Anyone with children (or in my case, nieces) will know that they spend their days trying to make sense of new experiences in the world around them. They explore, they discover and without even realising it, they employ The Scientific Method.
Almost a thousand years before the birth of modern computing, the polymath Ibn al-Haytham, advocated the importance of asking questions and then testing them. Galileo built on that and detailed his experimental methods in 1638 with the publication of “Two New Sciences”. He believed that knowledge could be acquired through reason, then reinforced through observation and experimentation. The Scientific Method has been honed for this very purpose and here, I will cover the steps involved. These steps are not set in stone and would be best considered as a set of general principles to work by; use them as another tool, not a straightjacket.
6 Steps of the Scientific Method
“You can observe a lot by just watching.”
Testers work in a similar manner, ferreting out the truth from the myths and outright lies. I like to start right at the top of that diagram. I just dive right in, begin testing and making my own observations on the fly. This can be anything and everything from overall functionality to specific functions or aspects, tools and widgets, to page layout, look and feel, ease of use and readability.
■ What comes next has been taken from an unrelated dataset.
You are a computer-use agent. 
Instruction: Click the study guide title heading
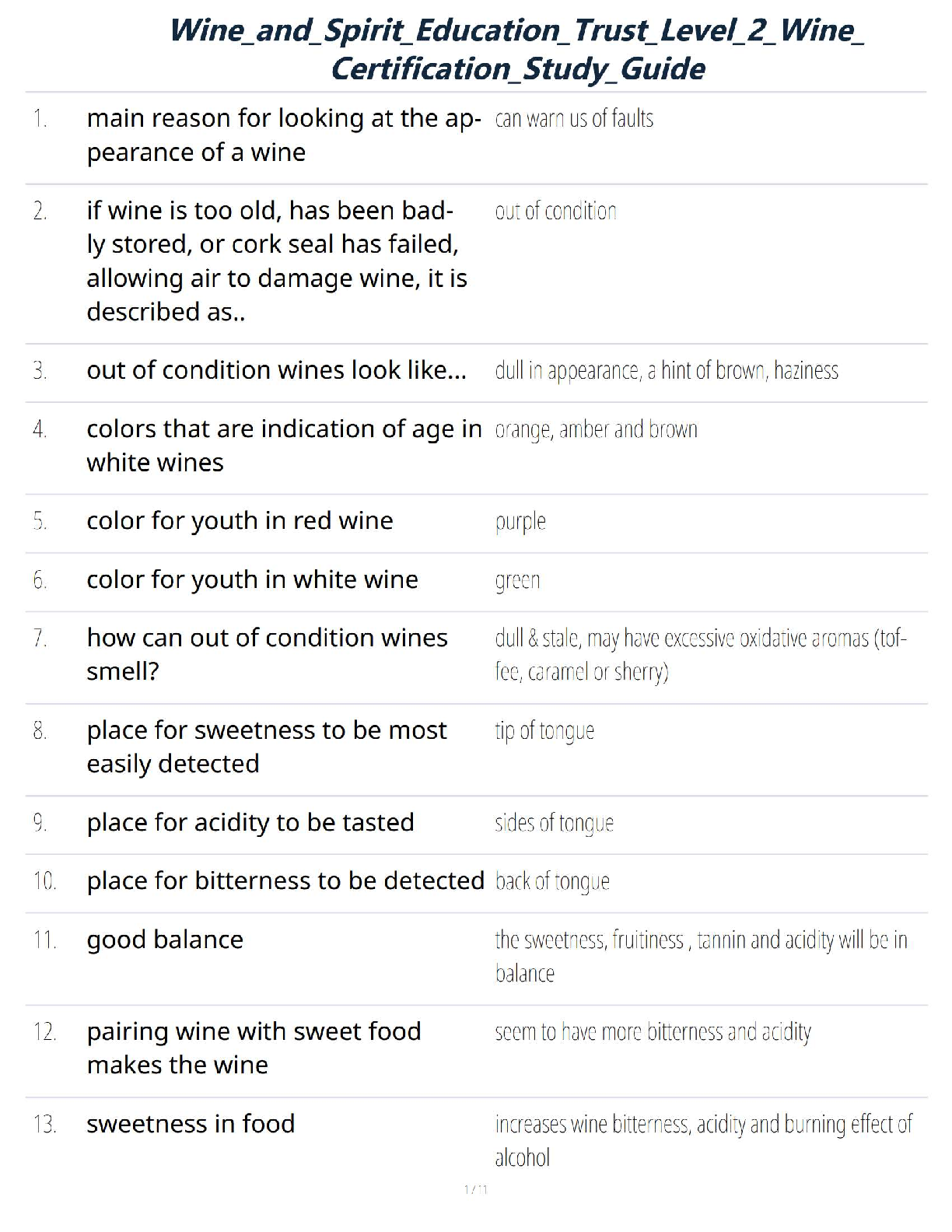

Keep asking questions and you will start to get an idea of what is happening with the system under test so you then have hypotheses to work with. Depending on how much access to the underlying code you have, you may have a very good idea of the internal goings-on. Perhaps you just take a black box approach to testing.
Testable Predictions and Gathering Test Data
Whichever way you have observed system behaviour, you will then know that you can make an intelligent, informed and testable prediction (as opposed to just a wild guess) about how the system behaves, and will behave, given a specific set of inputs.
Gathering data is probably the part of this method testers are most familiar with and spend the most time doing. You test the testable prediction, push the envelope of your hypothesis and do everything you can to either prove or disprove yourself. I’m not sure which is the most satisfying event as a tester – that “Eureka!” moment when something turns out exactly as you predicted during a test, or the instance something unexpected happens and you wonder out loud “Hmm, that’s funny…”?
Be ready to adapt your Hypothesis
The reality of testing falls somewhere between the two stools mentioned above. At those all too frequent points, you get up, rub your bruised elbows and have a serious think about what’s happened while you refine, alter, expand or reject your hypothesis. It may just need a tweak or two, or you might have to go right back to the drawing board (or Kanban board).
Try not to lose heart if you find yourself back at square one, because it’s not really square one any more. Every test you do will in some small way add to the sum of your system knowledge. As you work and document the testing processes and results, you are creating your own knowledge base built on all of your observed results.
Develop General Theories
The payback at the end of all your extensive testing work is that you should now be able to develop general theories about the system under test. Once you get this far, testing should, in theory, get easier because by this point, you’re not a mere tester, but have become a product expert.
Now you have a general working theory, you can make even better observations, with greater insight and your predictions are likely to be more refined and accurate. Exceptions to the general rules that you’ve hammered out will be much easier to spot. You’ll go back to making observations again, but this time with more testing experience, confidence, knowledge and wisdom.
Consciously or unconsciously, we all adopt these processes to some degree in our daily lives, but The Scientific Method only gets serious mileage and attention in fields where the pursuit of knowledge is the primary goal. Kids are like sponges, absorbing as much information as they possibly can every second of every day – Scientists and Testers can learn a lot from that.